ArcelorMittal, the world’s largest steelmaker, signed a $2.2 billion deal in 2007 that included building a rail line to the coast and upgrading the port in Dakar, with production scheduled to begin last year. The Luxembourg-based producer suspended the project in 2009 after the world financial crisis. Diouf declined to name companies that may discuss the resource.
Hearings into the resulting dispute were held in September and a decision is due this year or early 2013, ArcelorMittal said by e-mail. “Briefings and hearings as to damages could follow depending on the decision,” the steelmaker said.
Energy and Mines Minister Aly Ngouille Ndiaye said on Nov. 6 he hoped the verdict would be given by the end of the year.
Senegal, in the Court of Arbitration of the International Chamber of Commerce, claims a breach of contract and estimates provisionally damages of $750 million, ArcelorMittal said.
The country’s eastern region has 600 million metric tons of proven iron-ore reserves, Diouf said.
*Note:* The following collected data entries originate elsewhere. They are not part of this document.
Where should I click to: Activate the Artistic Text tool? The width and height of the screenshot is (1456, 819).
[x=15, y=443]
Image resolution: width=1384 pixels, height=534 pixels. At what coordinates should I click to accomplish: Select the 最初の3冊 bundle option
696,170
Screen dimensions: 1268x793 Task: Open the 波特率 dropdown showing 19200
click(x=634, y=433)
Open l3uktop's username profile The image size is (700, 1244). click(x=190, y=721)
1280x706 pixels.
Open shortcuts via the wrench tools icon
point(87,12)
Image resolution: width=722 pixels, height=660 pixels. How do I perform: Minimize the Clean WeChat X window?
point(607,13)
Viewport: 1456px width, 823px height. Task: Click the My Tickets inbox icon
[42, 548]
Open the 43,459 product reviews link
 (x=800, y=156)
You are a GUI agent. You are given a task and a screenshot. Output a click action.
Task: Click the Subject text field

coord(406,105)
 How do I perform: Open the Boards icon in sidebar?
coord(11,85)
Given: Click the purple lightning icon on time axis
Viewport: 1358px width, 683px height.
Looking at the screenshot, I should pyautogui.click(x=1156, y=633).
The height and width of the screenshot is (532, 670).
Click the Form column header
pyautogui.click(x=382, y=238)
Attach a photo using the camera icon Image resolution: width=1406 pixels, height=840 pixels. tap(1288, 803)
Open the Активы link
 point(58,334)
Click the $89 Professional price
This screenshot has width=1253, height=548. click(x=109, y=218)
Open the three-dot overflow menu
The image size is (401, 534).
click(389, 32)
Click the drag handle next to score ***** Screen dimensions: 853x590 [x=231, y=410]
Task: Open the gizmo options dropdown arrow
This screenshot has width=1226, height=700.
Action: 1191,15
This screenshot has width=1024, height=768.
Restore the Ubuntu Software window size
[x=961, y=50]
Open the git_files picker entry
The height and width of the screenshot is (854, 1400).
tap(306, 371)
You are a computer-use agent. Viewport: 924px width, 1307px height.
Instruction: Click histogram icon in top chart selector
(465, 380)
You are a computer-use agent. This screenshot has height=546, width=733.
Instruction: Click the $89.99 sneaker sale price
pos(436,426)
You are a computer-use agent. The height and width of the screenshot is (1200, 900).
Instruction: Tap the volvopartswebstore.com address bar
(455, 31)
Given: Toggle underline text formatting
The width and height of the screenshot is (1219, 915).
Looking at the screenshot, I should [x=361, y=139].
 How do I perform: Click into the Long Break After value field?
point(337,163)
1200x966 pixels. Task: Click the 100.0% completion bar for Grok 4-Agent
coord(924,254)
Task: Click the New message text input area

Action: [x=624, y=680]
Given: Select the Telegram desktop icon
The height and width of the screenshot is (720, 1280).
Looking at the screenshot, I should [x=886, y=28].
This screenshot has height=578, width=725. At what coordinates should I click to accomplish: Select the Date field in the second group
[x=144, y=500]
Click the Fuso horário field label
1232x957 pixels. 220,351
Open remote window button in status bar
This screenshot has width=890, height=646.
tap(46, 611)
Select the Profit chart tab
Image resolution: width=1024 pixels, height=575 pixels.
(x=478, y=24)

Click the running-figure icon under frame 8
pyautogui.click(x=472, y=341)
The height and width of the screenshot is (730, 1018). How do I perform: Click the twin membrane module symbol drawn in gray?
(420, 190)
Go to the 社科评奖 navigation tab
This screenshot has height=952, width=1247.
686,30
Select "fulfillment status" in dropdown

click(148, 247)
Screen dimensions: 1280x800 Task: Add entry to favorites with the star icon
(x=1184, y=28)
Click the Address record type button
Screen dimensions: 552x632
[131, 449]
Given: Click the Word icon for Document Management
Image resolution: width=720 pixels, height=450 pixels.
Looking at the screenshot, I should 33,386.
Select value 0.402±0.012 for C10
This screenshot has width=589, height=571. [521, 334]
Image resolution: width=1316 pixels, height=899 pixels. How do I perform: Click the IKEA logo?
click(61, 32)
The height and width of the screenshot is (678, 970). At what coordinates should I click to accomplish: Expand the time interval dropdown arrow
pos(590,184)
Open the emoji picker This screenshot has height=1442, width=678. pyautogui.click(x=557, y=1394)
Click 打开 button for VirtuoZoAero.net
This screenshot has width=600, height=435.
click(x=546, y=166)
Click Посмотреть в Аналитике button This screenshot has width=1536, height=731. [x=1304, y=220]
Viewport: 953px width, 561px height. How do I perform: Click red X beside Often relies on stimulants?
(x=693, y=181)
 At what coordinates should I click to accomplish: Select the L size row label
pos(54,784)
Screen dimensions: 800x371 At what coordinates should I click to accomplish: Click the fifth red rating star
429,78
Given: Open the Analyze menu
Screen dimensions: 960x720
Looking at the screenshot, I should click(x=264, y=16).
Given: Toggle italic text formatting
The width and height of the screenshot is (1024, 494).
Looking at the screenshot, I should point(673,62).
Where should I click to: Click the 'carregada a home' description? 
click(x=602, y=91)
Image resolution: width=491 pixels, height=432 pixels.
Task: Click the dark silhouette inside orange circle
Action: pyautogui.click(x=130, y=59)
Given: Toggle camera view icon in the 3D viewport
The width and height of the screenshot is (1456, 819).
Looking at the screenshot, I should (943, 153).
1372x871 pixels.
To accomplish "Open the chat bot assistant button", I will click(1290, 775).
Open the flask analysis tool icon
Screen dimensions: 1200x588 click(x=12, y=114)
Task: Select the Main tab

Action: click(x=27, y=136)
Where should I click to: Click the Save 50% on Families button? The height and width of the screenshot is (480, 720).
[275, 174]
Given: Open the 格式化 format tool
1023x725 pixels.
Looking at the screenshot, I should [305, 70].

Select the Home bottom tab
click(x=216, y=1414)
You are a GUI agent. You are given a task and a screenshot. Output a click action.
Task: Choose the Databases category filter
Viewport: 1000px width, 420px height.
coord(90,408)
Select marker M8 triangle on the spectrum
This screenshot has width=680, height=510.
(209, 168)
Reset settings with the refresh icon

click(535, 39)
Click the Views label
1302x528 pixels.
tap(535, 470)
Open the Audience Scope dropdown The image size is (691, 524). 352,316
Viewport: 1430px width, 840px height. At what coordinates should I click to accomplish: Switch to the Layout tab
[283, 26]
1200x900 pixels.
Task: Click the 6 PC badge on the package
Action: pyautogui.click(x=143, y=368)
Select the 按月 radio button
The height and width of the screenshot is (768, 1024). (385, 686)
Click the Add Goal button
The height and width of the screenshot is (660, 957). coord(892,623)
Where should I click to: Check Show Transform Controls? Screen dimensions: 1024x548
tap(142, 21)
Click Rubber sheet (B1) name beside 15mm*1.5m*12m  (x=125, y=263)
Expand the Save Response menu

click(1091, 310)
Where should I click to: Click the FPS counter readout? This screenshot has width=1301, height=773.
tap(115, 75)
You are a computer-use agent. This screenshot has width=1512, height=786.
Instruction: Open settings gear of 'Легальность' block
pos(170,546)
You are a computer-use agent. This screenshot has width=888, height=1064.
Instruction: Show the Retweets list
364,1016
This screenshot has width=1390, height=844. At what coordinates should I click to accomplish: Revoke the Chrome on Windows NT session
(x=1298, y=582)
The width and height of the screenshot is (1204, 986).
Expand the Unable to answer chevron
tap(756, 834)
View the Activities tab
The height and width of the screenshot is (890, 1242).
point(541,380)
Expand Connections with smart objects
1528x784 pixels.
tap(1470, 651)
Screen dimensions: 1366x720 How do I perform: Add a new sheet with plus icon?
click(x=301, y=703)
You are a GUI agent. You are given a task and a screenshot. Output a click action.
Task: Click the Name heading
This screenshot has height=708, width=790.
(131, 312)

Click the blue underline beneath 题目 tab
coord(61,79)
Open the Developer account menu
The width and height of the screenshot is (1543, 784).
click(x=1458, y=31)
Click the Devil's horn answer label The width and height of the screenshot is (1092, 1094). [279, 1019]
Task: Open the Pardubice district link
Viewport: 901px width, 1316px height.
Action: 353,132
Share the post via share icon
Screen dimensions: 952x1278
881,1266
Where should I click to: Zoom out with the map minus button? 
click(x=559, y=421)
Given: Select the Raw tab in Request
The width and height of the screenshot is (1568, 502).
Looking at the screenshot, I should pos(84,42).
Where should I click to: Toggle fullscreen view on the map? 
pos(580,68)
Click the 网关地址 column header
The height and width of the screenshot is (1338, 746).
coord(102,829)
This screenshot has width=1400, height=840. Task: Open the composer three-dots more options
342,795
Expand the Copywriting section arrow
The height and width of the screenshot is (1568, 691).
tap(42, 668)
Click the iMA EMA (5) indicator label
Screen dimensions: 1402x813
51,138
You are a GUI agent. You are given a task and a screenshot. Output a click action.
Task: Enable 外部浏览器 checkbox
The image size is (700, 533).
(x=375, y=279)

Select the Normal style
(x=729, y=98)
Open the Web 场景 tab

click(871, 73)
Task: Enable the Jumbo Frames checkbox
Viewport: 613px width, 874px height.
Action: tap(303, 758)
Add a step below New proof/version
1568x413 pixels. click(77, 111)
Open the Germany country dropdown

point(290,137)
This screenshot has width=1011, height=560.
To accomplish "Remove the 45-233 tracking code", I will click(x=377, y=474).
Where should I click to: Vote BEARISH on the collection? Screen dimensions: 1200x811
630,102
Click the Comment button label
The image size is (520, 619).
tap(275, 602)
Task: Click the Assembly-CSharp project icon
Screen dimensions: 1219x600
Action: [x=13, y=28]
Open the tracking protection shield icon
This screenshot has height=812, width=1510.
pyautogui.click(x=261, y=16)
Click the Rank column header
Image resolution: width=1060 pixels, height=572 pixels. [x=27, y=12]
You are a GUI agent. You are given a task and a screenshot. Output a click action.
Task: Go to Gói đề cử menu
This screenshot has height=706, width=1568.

Mining projects, including zircon and gold operations, will spur growth of the economy, the second-biggest in the eight-nation West African monetary union, to 4.3 percent this year, the International Monetary Fund says.
Neighbor Guinea is developing iron-ore mines, while Sierra Leone and Liberia began shipments of the steelmaking material last year. ArcelorMittal operates in Liberia, Rio Tinto Group and Vale SA have interests in Guinea and African Minerals Ltd. and London Mining Plc have sites in Sierra Leone.